Vettel vermasselt Alonso die Tour

Sebastian Vettel - Red Bull - Formel 1 - GP Spanien - 10. Mai 2013 Foto: xpb 88 Bilder

Im zweiten Training von Barcelona lieferten sich Sebastian Vettel und Fernando Alonso ein spannendes Duell um die Spitze. Am Ende ging die Tagesbestzeit ganz knapp an den Weltmeister aus Heppenheim. 17 Tausendstel trennten die Erzrivalen.

10.05.2013 Tobias Grüner

Das zweite Training von Barcelona hat Lust auf mehr gemacht. Nachdem sich der Regen vom Vormittag endlich verzogen hatte, herrschten in der Nachmittagssitzung perfekte Bedingungen, um die neuen Pirelli-Reifen und die Update-Pakete zu testen. Die Teams versuchten in den 90 Minuten so viele Kilometer wie möglich abzuspulen.

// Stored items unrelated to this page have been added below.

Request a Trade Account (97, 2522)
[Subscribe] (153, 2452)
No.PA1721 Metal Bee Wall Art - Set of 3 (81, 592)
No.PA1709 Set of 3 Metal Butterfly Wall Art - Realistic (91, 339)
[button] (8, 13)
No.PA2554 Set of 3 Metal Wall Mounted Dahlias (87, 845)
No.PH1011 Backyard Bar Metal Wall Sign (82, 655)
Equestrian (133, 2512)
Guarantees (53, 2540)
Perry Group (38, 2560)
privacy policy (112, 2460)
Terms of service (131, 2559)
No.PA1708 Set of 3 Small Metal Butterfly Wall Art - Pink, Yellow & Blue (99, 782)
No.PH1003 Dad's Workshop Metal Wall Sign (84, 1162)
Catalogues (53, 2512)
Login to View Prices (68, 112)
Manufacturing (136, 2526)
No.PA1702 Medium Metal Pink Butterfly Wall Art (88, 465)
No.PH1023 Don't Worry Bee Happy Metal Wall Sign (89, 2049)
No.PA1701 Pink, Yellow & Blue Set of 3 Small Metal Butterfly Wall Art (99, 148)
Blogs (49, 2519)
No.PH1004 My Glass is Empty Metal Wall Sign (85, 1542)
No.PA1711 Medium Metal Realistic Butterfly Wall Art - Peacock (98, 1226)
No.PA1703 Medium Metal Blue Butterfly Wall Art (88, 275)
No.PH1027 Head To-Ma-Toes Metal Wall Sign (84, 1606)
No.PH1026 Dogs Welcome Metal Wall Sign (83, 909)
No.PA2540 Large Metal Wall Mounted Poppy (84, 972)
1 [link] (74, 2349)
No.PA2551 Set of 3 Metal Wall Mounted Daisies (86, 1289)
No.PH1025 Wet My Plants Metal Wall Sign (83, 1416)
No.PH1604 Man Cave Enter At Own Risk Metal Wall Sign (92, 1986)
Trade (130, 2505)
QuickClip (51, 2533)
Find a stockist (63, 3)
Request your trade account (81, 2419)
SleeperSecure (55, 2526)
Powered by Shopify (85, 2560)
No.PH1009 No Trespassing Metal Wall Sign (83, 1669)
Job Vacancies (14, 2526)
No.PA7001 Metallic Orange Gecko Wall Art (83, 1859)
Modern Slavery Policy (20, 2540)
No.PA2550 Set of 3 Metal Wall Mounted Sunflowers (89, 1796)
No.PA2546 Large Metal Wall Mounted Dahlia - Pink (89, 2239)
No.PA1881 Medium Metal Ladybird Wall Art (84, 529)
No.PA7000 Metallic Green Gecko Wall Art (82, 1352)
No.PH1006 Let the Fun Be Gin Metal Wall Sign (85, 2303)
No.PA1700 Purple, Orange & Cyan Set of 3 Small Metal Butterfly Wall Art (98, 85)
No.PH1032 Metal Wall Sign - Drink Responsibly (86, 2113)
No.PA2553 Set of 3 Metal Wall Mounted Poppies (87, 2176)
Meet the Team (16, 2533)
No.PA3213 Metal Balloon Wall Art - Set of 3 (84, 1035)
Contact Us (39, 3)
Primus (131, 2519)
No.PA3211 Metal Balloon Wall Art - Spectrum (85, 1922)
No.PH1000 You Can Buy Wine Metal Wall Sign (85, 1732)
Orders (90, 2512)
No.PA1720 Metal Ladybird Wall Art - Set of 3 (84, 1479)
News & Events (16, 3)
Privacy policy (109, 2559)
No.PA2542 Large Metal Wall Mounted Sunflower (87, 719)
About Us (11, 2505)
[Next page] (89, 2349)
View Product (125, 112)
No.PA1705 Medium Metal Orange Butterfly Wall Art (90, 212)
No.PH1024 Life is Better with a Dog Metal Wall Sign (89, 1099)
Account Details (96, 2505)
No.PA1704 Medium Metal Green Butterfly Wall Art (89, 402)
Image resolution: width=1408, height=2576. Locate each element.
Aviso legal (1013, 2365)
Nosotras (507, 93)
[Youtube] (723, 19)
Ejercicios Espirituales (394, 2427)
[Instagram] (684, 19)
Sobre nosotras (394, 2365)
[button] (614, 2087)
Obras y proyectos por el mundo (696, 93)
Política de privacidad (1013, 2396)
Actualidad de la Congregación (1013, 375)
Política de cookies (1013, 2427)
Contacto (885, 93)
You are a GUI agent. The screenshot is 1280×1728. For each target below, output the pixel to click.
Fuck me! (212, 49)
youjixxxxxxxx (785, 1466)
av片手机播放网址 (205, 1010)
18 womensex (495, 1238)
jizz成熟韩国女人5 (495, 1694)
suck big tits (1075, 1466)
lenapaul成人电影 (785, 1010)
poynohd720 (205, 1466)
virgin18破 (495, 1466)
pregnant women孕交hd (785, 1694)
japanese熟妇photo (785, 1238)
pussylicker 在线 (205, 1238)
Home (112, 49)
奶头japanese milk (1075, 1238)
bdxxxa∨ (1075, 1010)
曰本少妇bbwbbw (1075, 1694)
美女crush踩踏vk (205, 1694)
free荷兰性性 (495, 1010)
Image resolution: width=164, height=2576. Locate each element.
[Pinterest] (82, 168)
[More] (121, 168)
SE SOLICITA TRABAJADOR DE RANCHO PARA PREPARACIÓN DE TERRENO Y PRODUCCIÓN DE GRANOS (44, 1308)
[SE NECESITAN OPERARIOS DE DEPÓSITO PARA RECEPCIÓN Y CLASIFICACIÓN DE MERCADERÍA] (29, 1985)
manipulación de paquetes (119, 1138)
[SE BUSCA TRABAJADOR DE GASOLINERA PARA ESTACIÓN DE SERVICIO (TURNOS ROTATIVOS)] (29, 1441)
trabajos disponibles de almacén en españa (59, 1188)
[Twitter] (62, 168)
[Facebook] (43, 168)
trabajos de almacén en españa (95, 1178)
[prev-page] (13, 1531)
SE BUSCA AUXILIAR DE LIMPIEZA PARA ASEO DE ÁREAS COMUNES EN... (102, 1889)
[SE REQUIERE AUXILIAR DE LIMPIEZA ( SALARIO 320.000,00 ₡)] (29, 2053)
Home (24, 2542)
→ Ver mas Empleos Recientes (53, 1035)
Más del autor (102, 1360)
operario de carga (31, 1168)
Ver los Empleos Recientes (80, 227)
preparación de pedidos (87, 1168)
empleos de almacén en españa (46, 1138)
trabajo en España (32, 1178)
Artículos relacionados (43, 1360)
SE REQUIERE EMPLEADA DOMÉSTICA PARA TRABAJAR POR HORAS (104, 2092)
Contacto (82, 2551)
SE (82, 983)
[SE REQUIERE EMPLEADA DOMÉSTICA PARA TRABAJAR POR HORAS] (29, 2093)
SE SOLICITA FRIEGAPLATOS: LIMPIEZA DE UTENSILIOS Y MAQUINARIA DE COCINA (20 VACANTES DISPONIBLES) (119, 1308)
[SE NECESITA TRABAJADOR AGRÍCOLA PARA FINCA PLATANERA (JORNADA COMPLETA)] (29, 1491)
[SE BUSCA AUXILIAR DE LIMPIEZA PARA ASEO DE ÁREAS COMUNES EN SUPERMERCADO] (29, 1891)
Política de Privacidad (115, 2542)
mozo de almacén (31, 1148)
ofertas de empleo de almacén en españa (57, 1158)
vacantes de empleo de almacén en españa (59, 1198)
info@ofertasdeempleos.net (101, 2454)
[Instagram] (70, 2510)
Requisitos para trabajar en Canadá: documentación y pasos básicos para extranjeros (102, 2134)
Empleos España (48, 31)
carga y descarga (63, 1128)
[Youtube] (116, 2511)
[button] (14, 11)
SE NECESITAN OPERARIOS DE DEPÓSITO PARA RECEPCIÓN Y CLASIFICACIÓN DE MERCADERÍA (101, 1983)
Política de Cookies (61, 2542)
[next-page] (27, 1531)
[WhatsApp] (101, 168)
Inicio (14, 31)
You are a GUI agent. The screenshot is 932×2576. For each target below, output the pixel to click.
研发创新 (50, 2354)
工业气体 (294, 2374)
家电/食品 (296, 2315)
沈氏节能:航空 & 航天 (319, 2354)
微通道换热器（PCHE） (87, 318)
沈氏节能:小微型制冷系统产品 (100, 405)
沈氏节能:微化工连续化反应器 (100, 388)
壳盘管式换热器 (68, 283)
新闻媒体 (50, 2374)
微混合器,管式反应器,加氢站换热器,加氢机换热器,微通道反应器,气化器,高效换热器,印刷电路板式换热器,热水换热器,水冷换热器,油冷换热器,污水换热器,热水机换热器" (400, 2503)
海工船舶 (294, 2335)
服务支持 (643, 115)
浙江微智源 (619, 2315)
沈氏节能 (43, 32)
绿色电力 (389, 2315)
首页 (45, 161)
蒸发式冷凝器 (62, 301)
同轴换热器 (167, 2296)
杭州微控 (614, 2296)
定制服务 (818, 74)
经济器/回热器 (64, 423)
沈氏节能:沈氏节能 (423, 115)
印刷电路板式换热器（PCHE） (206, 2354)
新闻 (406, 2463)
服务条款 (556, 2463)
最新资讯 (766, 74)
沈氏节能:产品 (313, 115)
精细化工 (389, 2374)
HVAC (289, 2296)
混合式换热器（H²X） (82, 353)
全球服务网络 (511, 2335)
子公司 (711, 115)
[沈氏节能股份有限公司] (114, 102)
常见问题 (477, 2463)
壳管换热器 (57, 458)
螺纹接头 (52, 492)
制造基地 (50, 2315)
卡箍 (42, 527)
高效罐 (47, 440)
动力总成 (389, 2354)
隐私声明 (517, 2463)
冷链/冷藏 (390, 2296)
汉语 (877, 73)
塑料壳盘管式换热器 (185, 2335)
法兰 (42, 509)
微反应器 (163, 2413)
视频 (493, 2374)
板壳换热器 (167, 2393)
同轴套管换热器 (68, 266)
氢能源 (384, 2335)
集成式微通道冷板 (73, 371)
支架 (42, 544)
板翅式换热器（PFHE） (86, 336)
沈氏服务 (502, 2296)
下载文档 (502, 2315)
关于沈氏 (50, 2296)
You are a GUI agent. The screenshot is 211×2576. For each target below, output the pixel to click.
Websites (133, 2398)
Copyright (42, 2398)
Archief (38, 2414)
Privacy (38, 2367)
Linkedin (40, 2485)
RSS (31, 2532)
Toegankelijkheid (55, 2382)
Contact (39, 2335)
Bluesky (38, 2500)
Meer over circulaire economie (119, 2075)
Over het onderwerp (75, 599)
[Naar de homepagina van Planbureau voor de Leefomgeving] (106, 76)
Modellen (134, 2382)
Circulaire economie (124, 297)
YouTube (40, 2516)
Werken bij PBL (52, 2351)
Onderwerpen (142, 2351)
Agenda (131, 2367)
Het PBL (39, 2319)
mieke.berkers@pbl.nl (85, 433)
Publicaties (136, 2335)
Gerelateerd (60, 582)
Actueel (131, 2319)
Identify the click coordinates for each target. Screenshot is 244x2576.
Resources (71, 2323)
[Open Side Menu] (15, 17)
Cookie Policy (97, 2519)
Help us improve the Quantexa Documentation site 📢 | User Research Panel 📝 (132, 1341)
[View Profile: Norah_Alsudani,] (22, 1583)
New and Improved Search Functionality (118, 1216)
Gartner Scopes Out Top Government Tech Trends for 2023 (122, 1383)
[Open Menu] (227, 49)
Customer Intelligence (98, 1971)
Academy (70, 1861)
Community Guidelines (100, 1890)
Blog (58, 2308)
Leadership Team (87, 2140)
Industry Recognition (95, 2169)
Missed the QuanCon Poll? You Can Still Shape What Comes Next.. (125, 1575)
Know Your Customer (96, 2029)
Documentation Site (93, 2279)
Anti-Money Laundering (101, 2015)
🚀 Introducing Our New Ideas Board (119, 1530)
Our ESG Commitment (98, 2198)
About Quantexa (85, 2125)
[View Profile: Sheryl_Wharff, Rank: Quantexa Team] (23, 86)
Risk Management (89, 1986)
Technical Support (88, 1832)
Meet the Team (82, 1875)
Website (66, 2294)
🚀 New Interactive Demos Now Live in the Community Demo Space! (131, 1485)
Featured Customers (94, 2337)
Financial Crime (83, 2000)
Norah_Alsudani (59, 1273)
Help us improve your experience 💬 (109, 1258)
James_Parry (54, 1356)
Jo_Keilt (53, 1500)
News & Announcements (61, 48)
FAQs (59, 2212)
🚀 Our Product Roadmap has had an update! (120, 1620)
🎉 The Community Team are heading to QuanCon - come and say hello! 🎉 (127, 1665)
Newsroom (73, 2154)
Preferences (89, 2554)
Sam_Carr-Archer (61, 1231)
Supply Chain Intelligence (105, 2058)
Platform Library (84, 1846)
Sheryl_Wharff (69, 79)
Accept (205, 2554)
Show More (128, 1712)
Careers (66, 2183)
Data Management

Die Fans auf den gut besuchten Tribünen bekamen einiges geboten.

Vettel hauchdünn vor Alonso

Am Ende werden trotzdem einige Zuschauer etwas enttäuscht nach Hause gehen. Lokalmatador Fernando Alonso schaffte es nicht ganz an die Spitze des Klassements. Wieder einmal grätschte Dauerrivale Sebastian Vettel dazwischen. Auf dem schnelleren Medium-Reifen konnte sich der Heppenheimer mit 17 Tausendstel Vorsprung die Tagesbestzeit sichern.

66 weitere Tausendstel dahinter lag Vettels Teamkollege Mark Webber ebenfalls in direkter Schlagdistanz. Auch Kimi Räikkönen auf Rang vier zeigte mit gut zwei Zehnteln Rückstand, dass er im Qualifying ein Kandidat für die erste Startreihe ist.

Beim Kampf um die vorderste Position will auch Mercedes ein Wörtchen mitreden. Immerhin reisten die Silberpfeile mit zwei Pole Positions im Gepäck nach Barcelona. Im Training landete Lewis Hamilton auf Rang sechs, gut drei Zehntel von Vettels Vorgabe entfernt. Nico Rosberg reihte sich einen Platz dahinter auf Rang sieben ein.

Mercedes wieder schwach im Longrun?

Etwas Sorgen machen dürfte den Mercedes-Fans wieder einmal die Longrun-Pace. Kaum wurde etwas mehr Sprit in den Tank gefüllt, stiegen die Rundenzeiten von Hamilton und Rosberg auch schon über die 1.30er Marke an. Die Konkurrenz von Lotus, Ferrari und Red Bull schien auch mit mehr Benzin konstant unter 1.30 Minuten zu fahren. Allerdings lässt sich aus der Ferne nur schwer einschätzen, wer welches Programm gefahren ist.
 
Mit Adrian Sutil auf Platz acht und Paul di Resta auf der Zehn sind auch die beiden Force India wieder aussichtsreich im Rennen, wenn es im Qualifying um den Platz in der dritten Runde geht. Di Resta erlebte allerdings eine Viertelstunde vor Schluss eine kleine Schrecksekunde, als ihm auf der Zielgeraden die Lauffläche vom linken Hinterreifen um die Ohren flog. Der Fall wird von Pirelli noch untersucht.

Kein Fortschritt bei Sauber, McLaren & Williams

Bei den Sorgenkindern von McLaren, Sauber und Williams war am Freitag trotz umfangreicher Update-Pakete kein großer Fortschritt zu erkennen. Sergio Perez, Jenson Button, Valtteri Bottas, Nico Hülkenberg, Pastor Maldonado und Esteban Gutierrez wurden am Ende auf den Plätzen 12 bis 17 geführt. Die beiden Toro Rossos von Jean-Eric Vergne und Daniel Ricciardo auf den Rängen neun und elf schienen einen größeren Schritt nach vorne gemacht zu haben.